Humanities & Culture

Faulty Forensics

In our post-CSI world, where wise-cracking investigators in dark sunglasses solve a case in an hour using cutting-edge techniques, this front-page story was a bit of a shocker: forensic science in the real world is suspect, and its use has sometimes put innocent people behind bars.

A report from the National Academy of Sciences (NAS) revealed that not enough research has been conducted to determine the accuracy and reliability of forensic procedures such as hair analysis, bloodstain patterns, fiber comparison, and fingerprints.

The NAS also concluded that forensic labs are underfunded and understaffed, and technicians are often poorly trained and exaggerate the accuracy of their forensic methods when testifying in court.

The news surfaced just weeks after law students with the Wisconsin Innocence Project won Robert Lee Stinson’s release from prison, after successfully arguing that his 1985 conviction for the murder of a Milwaukee woman was based largely on flawed bite-mark analysis. New analysis showed Stinson’s teeth did not match bite marks on the victim’s body — he was missing a tooth where there was a pronounced mark — and DNA testing of saliva on the victim’s sweater also excluded him.

Lanny Glinberg ’93, JD’07 worked on the case for three years as a UW law student, researching bite-mark evidence alongside his fellow students and reaching a conclusion similar to that from NAS.

“We didn’t come to the Stinson case with a predetermined plan that we would attack this science. We weren’t attacking the bite mark for the sake of attacking the bite mark. We actually spent a lot of time investigating its validity,” says Glinberg, who was among those waiting outside the prison gates when Stinson was freed in January and now works as an assistant district attorney for Dane County.

Stinson’s is one of a growing number of cases where non-DNA evidence is playing a key role in overturning wrongful convictions.

“We’re seeing it in a lot of different kinds of forensic sciences — and even medical investigations — where the premises of the underlying prosecution, it turns out, are flat wrong at worst and disputable at best,” says Keith Findley, co-director of the Wisconsin Innocence Project, which has freed twelve clients and will mark its tenth anniversary in October.

Findley says DNA is the “gold standard” for criminal evidence. But where DNA analysis emerged from the biological sciences, other forensic methods did not, and that’s a major problem in an era of juries swayed by what’s known as the “CSI effect.” The NAS report acknowledges the phenomenon and notes that “jurors have come to expect the presentation of forensic evidence in every case, and they expect it to be conclusive,” even if that’s not possible with some types of evidence.

**Instructions**:
A - According to the article on faulty forensics, how many clients has the Wisconsin Innocence Project freed?
B - In the article on faulty forensics, why did the new bite-mark analysis fail to support Stinson's conviction? Answer in one to three sentences.
C - Pick up the article on faulty forensics after its final sentence and continue it.
The data that follow come from a separate source and are unrelated to the article on faulty forensics.

**Supplied data**:
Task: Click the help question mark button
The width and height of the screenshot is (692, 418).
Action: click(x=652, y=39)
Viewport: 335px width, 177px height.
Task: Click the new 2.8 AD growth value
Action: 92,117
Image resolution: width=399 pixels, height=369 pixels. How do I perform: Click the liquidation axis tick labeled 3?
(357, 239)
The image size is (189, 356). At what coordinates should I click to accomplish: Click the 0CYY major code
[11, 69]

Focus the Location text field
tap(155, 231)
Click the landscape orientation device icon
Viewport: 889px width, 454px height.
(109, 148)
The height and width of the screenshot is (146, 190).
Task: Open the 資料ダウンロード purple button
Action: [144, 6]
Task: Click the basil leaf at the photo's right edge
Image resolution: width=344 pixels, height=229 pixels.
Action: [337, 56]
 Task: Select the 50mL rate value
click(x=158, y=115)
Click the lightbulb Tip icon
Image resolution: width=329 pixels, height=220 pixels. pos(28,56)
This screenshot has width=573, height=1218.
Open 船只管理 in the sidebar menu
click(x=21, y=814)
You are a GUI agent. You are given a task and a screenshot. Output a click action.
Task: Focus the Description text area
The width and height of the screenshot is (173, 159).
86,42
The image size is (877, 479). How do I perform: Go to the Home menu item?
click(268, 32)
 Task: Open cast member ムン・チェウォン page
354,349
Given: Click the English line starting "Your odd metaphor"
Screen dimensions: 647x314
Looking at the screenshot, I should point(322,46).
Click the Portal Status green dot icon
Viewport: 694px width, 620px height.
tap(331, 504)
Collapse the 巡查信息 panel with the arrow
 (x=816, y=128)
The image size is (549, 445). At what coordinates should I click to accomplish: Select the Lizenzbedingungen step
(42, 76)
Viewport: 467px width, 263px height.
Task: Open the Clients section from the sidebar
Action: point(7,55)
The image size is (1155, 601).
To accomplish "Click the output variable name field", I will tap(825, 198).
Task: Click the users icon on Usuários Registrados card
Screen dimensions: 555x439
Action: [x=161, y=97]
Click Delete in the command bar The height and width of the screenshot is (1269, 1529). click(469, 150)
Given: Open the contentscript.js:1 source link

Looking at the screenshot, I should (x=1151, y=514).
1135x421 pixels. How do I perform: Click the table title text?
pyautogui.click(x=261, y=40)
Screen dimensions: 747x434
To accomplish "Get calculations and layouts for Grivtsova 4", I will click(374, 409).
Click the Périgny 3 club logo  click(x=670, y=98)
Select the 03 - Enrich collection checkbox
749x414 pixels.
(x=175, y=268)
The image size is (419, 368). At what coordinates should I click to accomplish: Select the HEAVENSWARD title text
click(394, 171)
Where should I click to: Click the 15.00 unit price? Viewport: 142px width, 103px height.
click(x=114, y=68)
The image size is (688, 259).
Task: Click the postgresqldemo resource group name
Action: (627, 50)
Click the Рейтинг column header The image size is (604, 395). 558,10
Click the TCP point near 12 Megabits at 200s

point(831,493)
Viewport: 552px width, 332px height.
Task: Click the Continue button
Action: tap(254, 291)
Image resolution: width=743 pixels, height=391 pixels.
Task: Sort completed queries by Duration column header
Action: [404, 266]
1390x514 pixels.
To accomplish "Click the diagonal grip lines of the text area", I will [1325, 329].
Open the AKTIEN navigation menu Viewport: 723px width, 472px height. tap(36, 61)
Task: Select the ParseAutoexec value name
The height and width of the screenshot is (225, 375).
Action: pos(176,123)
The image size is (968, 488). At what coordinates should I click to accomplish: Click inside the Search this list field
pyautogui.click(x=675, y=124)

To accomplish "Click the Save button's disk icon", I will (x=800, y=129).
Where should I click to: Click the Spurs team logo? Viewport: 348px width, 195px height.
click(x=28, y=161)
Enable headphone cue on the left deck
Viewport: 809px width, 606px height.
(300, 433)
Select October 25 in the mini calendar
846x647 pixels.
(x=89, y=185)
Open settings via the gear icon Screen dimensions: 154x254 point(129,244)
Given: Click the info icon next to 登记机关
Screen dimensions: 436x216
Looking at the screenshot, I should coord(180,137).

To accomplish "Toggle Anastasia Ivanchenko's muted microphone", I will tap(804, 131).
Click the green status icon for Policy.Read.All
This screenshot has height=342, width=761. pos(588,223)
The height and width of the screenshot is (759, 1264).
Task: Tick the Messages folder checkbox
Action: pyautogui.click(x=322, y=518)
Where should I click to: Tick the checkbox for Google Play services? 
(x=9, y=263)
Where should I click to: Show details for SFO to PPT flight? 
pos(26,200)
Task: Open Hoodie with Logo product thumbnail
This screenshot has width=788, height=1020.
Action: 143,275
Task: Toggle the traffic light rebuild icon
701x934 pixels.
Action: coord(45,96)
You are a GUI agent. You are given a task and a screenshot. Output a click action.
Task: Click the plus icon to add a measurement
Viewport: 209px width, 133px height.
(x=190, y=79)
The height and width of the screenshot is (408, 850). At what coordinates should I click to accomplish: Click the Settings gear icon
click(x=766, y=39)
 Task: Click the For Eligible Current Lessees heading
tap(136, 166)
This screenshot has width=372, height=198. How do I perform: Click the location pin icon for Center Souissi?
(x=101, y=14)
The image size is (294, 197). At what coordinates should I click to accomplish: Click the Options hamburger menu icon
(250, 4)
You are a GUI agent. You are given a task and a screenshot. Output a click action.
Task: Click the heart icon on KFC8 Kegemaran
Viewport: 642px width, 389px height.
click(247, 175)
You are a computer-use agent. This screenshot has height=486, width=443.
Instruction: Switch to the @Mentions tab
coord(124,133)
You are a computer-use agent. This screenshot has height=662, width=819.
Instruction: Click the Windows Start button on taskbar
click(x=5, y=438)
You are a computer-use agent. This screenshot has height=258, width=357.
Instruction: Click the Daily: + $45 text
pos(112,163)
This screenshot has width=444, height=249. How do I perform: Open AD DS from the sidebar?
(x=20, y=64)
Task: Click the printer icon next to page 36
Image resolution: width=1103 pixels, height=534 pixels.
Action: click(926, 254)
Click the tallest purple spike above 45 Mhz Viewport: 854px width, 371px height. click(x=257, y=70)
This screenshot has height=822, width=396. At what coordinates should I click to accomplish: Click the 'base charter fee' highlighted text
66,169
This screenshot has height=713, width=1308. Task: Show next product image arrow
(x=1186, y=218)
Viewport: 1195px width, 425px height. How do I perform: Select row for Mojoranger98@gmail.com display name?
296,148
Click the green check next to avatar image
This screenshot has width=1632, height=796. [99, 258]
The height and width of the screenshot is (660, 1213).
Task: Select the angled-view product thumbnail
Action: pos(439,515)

**Answers to the problems**:
A - Twelve.

B - The new analysis showed that Stinson's teeth did not match the bite marks on the victim's body. He was missing a tooth where there was a pronounced mark.

C -
That problem became clear to Shelley Fite JD’06 as she worked on Stinson’s case and others as a law student. “There are immense opportunities for wrongful convictions where juries think that they’re doing the right thing, because they think they’re doing what science tells them is right,” says Fite, who now works as an appellate criminal defense attorney with the state of Wisconsin public defender’s office.

The vast majority of criminal cases don’t have biological evidence that can be subjected to DNA analysis. But non-DNA cases are much tougher to pursue, Findley says, given the procedural barriers and substantive standards in place that make overturning a conviction difficult. “DNA can overcome all of that,” he says.

Findley says it’s not unusual for the Wisconsin Innocence Project to go to court with non-DNA evidence that establishes a strong claim of innocence and have prosecutors respond, “ ‘This isn’t DNA. This isn’t good enough’ … as if there has to be DNA to prove innocence. But, of course, that’s not the legal standard.”

The Innocence Project will take a client’s case if DNA evidence is available and if testing it can conclusively answer the question of guilt or innocence. Without DNA, a case needs to have enough other evidence that could lead to overturning a conviction.

Due to the legwork involved with having students track down and interview witnesses and look for new evidence, the project won’t take non-DNA cases from states that don’t border Wisconsin.

“DNA cases you can work from a distance. A non-DNA case, you have to hit the street,” Findley says. “That’s just too hard for us to do from a long distance.”